- Born: Gwalior
- Writing career
- Years active: 2018–present

= Kartikeya Ladha =

Indian author

Kartikeya Ladha is an Indian author. Kartikeya published his first book ‘Dream Beyond Shadows’ in December 2018, which was based on his travels in Peru, South America. For his second book, Ladha took a 1100 km long walk from Kanyakumari to Goa, all by feet. Since his return to India from the U.S., he has also traveled around Northern, Central, Western and some of the Eastern regions of the country, in an attempt to learn more about himself and the country for bringing out a comprehensive set of creative writings based on his own experiences of traveling around the country. His work is a mix of philosophy, reflection on life and his travel experiences.

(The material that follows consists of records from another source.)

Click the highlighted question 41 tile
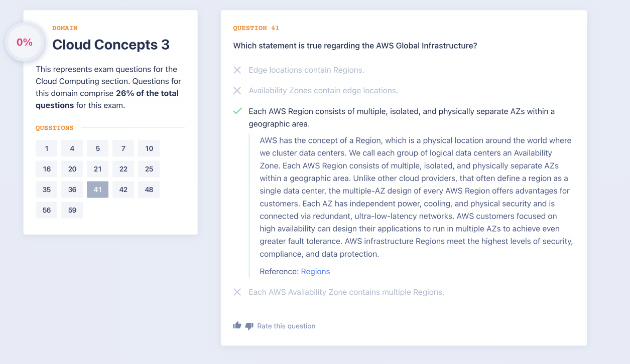This screenshot has width=630, height=364. coord(97,190)
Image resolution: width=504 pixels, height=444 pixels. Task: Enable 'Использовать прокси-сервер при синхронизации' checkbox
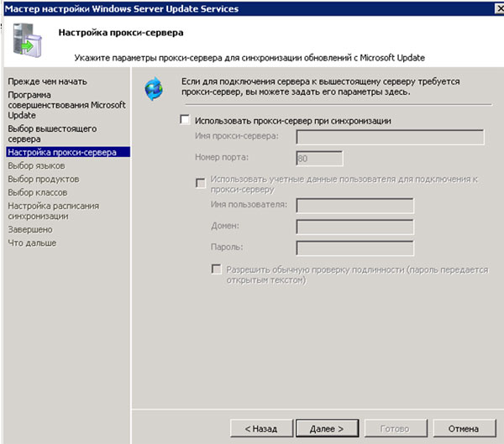(186, 121)
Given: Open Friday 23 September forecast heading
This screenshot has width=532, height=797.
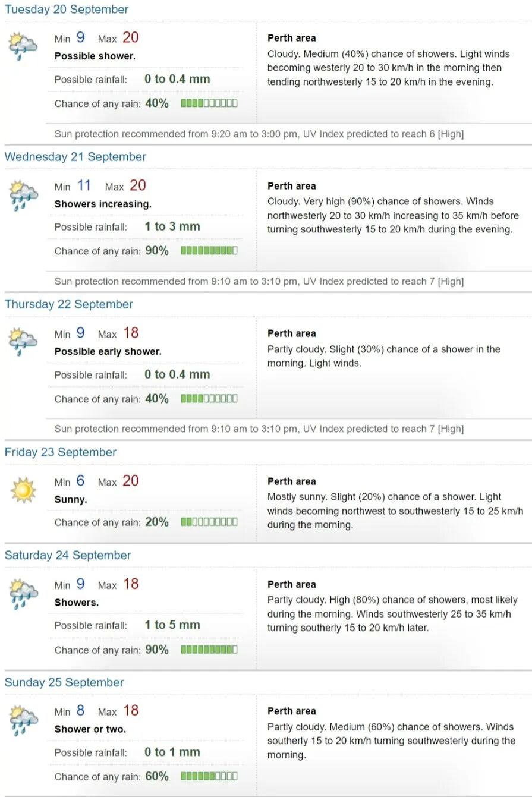Looking at the screenshot, I should [x=61, y=452].
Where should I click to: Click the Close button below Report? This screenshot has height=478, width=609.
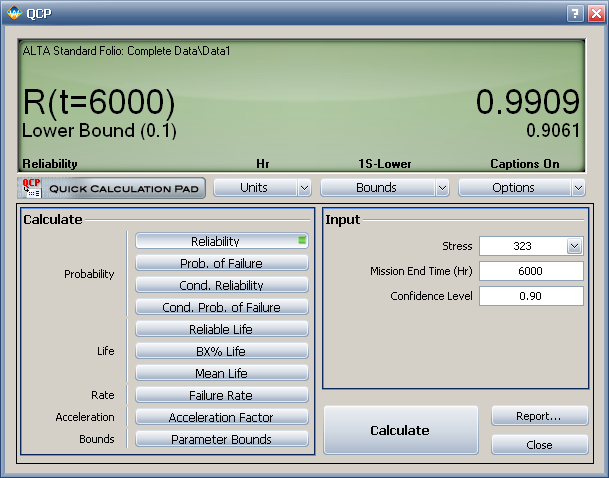point(538,445)
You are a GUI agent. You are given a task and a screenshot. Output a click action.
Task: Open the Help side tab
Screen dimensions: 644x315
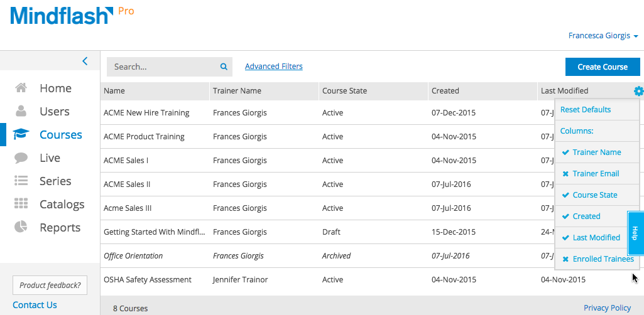635,233
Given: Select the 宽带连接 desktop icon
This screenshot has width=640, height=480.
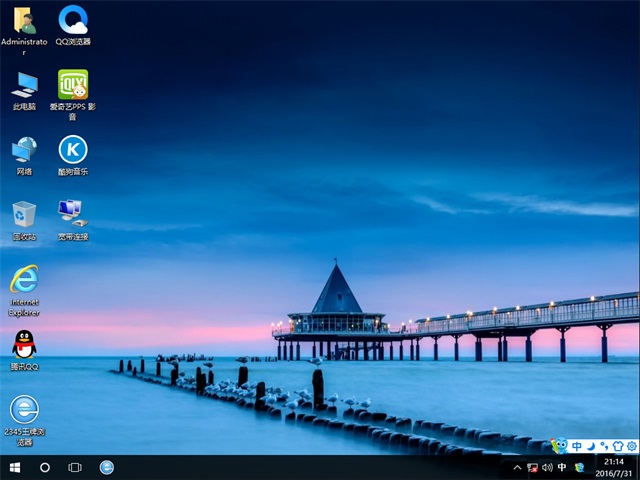Looking at the screenshot, I should (73, 214).
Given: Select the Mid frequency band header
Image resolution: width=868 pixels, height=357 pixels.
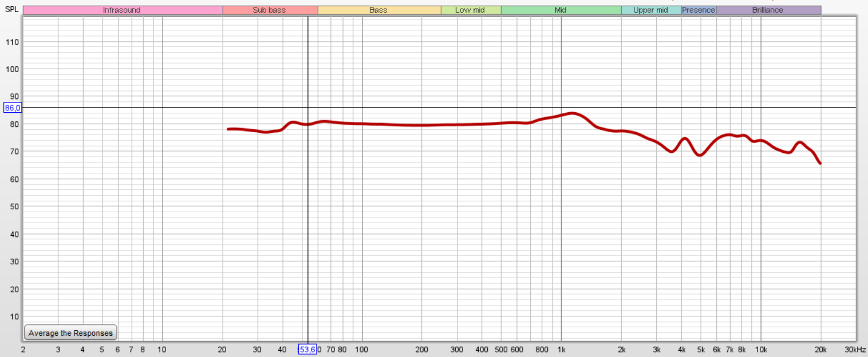Looking at the screenshot, I should tap(561, 10).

== Early life and career ==
Kartikeya was born in Gwalior. He moved to Boston, United States for higher studies and later worked in the solar industry in New York till early 2017. Ladha then decided to quit his job and travelled through Peru, South America. During his journey, he lived with tribals in Amazon jungle, and took upon odd jobs to keep travelling. This journey framed his first book. After coming back to India, he traveled around Ladakh studying Buddhism, and then later moved to Delhi for a job; only to quit his job again in 6 months. He then started traveling again and spent some time in the Himalayas, before getting his first book, ‘Dream Beyond Shadows’ published in December 2018. In January 2019 was when he walked through South India and made his way all the way till Goa looking for creative inspiration to write his next book.